**LISTA CZYNNOŚCI**
- 1) Wyodrębnij z tekstu o oszustwach na seniorach fragment od słów „Pracownicy Banku są” aż do słów „potrzeby powiadamiają Policję.” włącznie.
- 2) Proszę kontynuować tekst o oszustwach na seniorach, zaczynając zaraz po jego ostatnim zdaniu.

Pracownicy Banku są wyczuleni na sytuacje, gdy starsze osoby chcą wypłacić dużą część pieniędzy czy wziąć kredyt. Starają się dowiedzieć, w jakim celu są im potrzebne. Zwracają też uwagę na nietypowe zachowanie seniorów. Gdy stwierdzą, że coś może być nie tak, dyskretnie rozmawiają, dopytują, a w razie potrzeby powiadamiają Policję.

Fałszywy policjant

W czerwcu 2020 r. do Oddziału 6 PKO Banku Polskiego w Łodzi przyszła klientka z zamiarem zerwania lokaty i wypłaty 28 tys. zł. Doradczyni Justyna Łągwa zauważyła, że klientka jest zdenerwowana, mało komunikatywna i poprosiła o pomoc swoją kierowniczkę Magdalenę Przybysz. Ta chciała potwierdzić, że takie zachowanie może mieć związek z próbą oszustwa. Zaczęła komunikować się z klientką pisemnie, zadając pytania związane z wyłudzeniami „na policjanta” czy „na wnuczka”.

**ZESTAW WPISÓW**

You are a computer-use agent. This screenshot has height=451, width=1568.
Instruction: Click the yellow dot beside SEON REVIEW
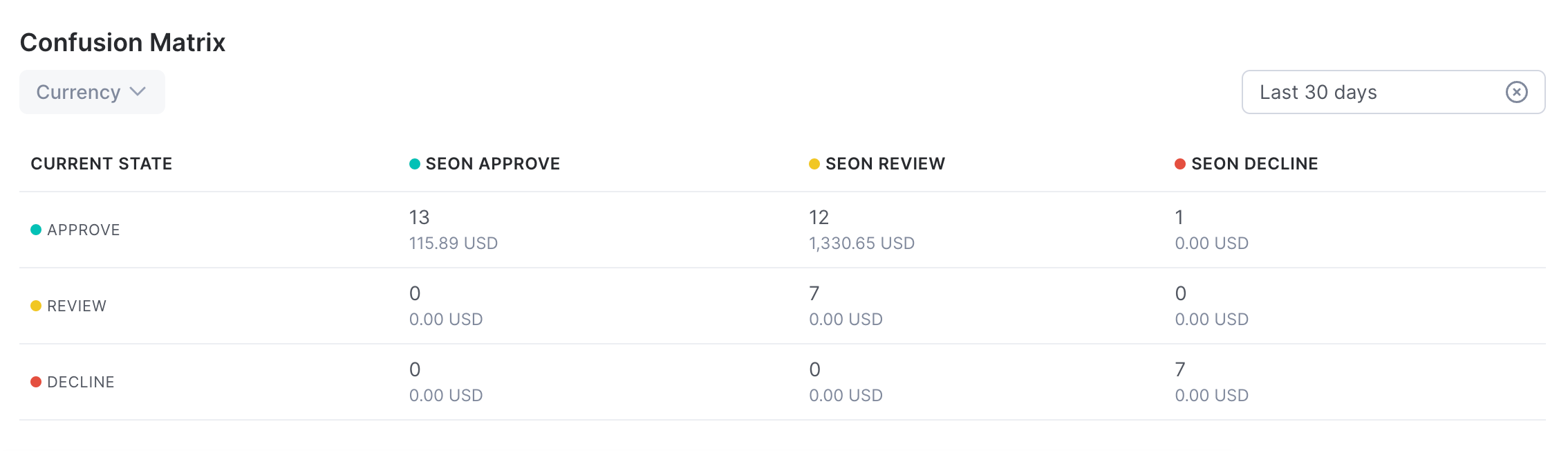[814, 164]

---

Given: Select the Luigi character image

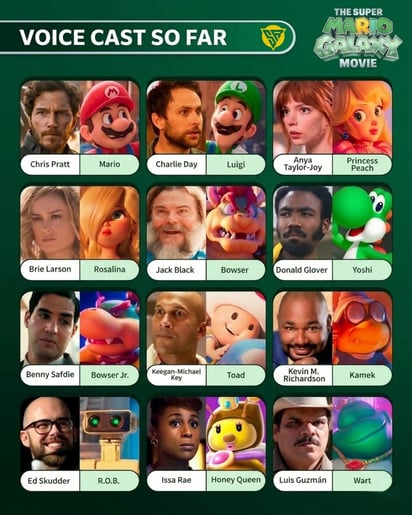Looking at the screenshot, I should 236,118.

**UDZIELONE ODPOWIEDZI**
- 1)
Pracownicy Banku są wyczuleni na sytuacje, gdy starsze osoby chcą wypłacić dużą część pieniędzy czy wziąć kredyt. Starają się dowiedzieć, w jakim celu są im potrzebne. Zwracają też uwagę na nietypowe zachowanie seniorów. Gdy stwierdzą, że coś może być nie tak, dyskretnie rozmawiają, dopytują, a w razie potrzeby powiadamiają Policję.

- 2)
Na prośbę kierowniczki klientka pokazała swój telefon, który był cały czas połączony z nieznajomym numerem. Dodatkowo ta była zdenerwowana i pytała, czy o jej wypłacie wie dyrektor oddziału. Nie było już żadnej wątpliwości, że to próba wyłudzenia pieniędzy. Pracownicy Banku szybko poinformowali Policję. Jak się potem okazało, scenariusz całego zdarzenia był typowy dla oszustwa „na policjanta”. Z klientką kontaktował się fałszywy funkcjonariusz policji, który poinformował ją, że pracownik banku jest oszustem, dlatego musi wypłacić pieniądze.

Klientka na tyle uwierzyła fałszywym policjantom, że Policji, która przyjechała do oddziału, chciała przekazać swoje pieniądze. Wtedy funkcjonariusze poinformowali ją jeszcze raz, że jest ofiarą próby wyłudzenia „na policjanta” i tylko dzięki czujności pracowników jej oszczędności zostały uratowane.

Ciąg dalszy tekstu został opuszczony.